_Information supplied_

# # # #

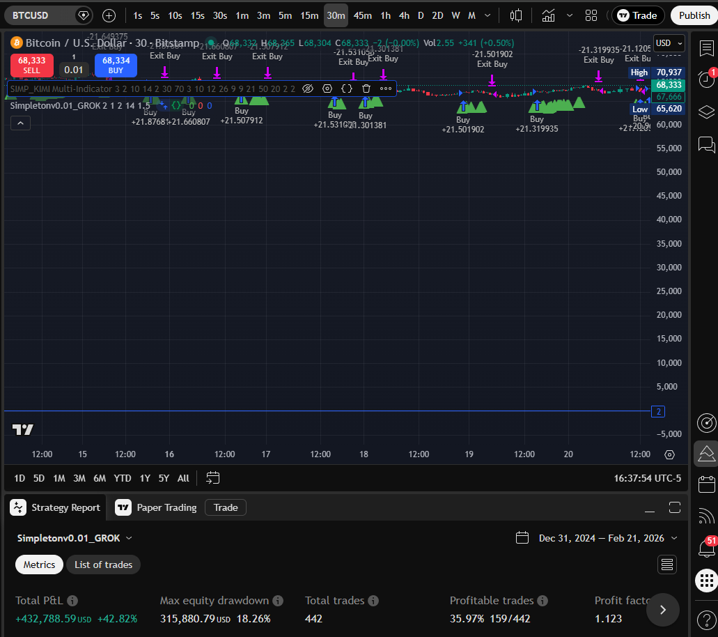This screenshot has width=718, height=637.
Task: Open the Notifications bell showing 51
Action: tap(705, 548)
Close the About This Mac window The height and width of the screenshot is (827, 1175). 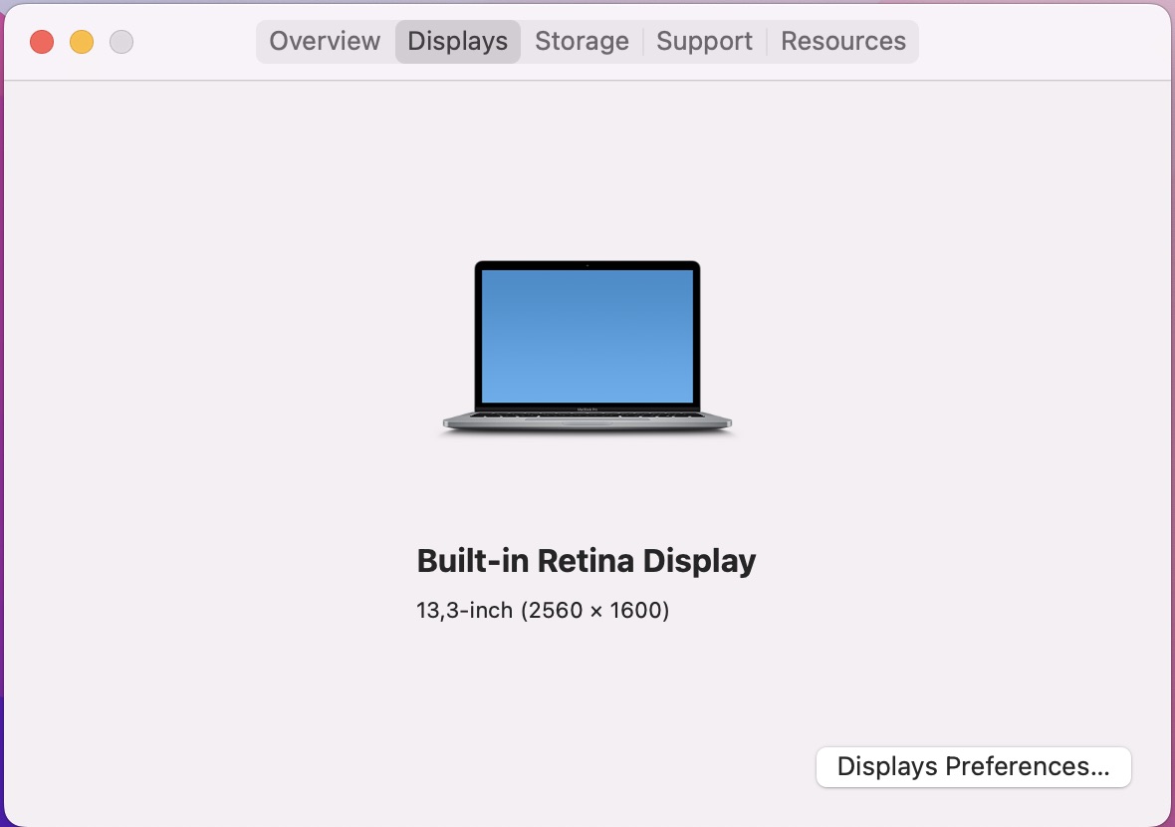pyautogui.click(x=42, y=42)
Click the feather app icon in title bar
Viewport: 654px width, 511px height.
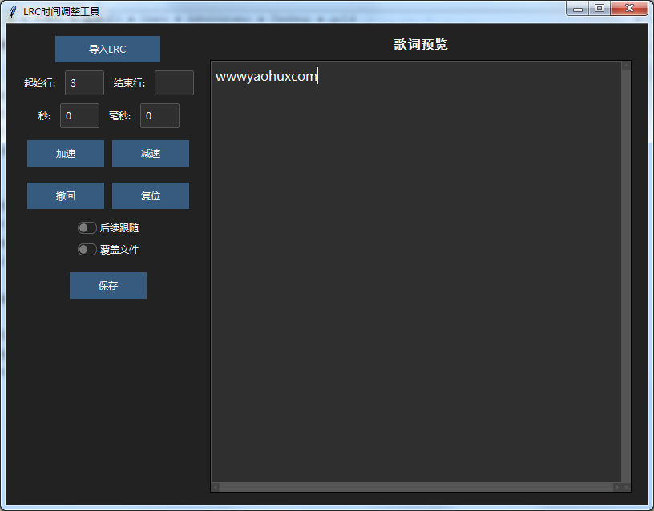click(x=12, y=11)
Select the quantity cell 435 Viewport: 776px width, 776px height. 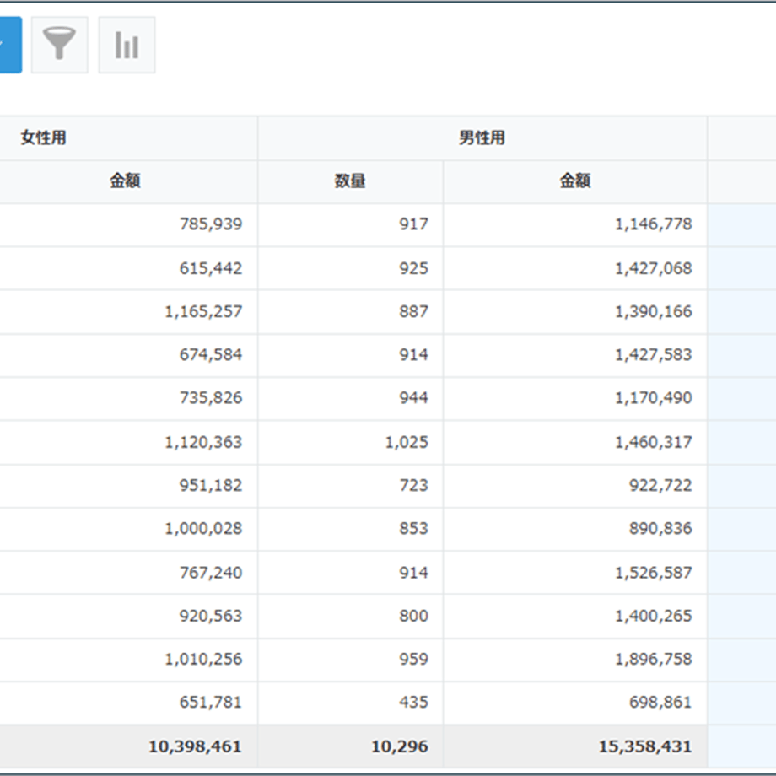click(350, 703)
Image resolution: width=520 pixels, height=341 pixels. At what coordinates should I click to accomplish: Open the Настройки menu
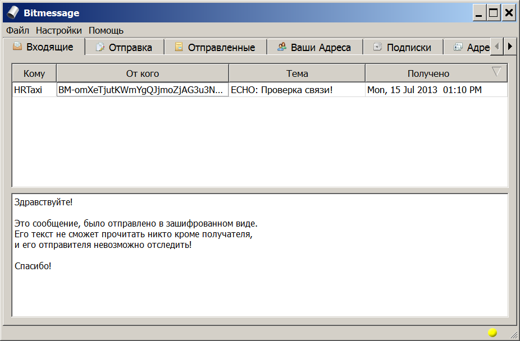point(58,30)
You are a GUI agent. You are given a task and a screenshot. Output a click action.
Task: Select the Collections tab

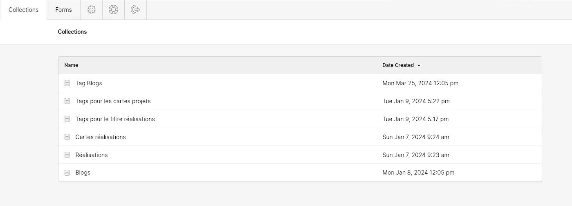click(x=23, y=10)
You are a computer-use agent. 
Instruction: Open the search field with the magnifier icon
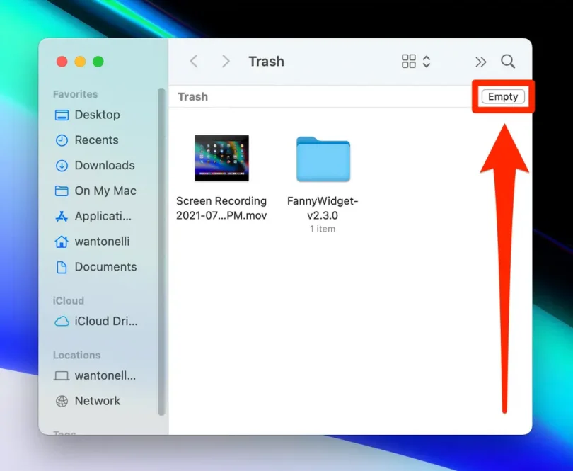point(508,62)
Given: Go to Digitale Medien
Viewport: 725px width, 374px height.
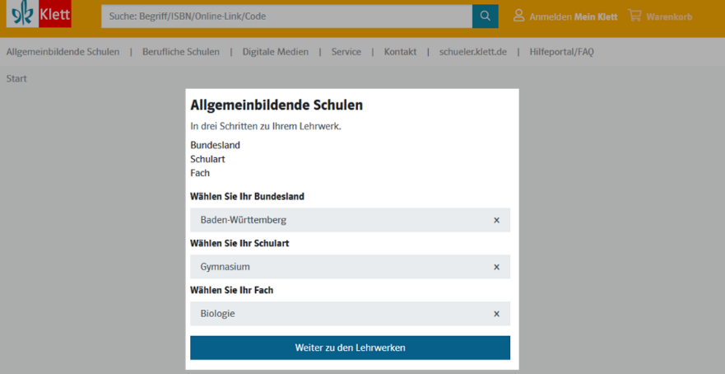Looking at the screenshot, I should tap(275, 52).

# # # #

Begin at the line containing "You are a computer-use agent." and extract every line through the end of the records, inclusive, exactly and only; omit pictures.

You are a computer-use agent. 
Instruction: Open the search field with the magnifier icon
point(508,62)
Given: Go to Digitale Medien
Viewport: 725px width, 374px height.
Looking at the screenshot, I should tap(275, 52).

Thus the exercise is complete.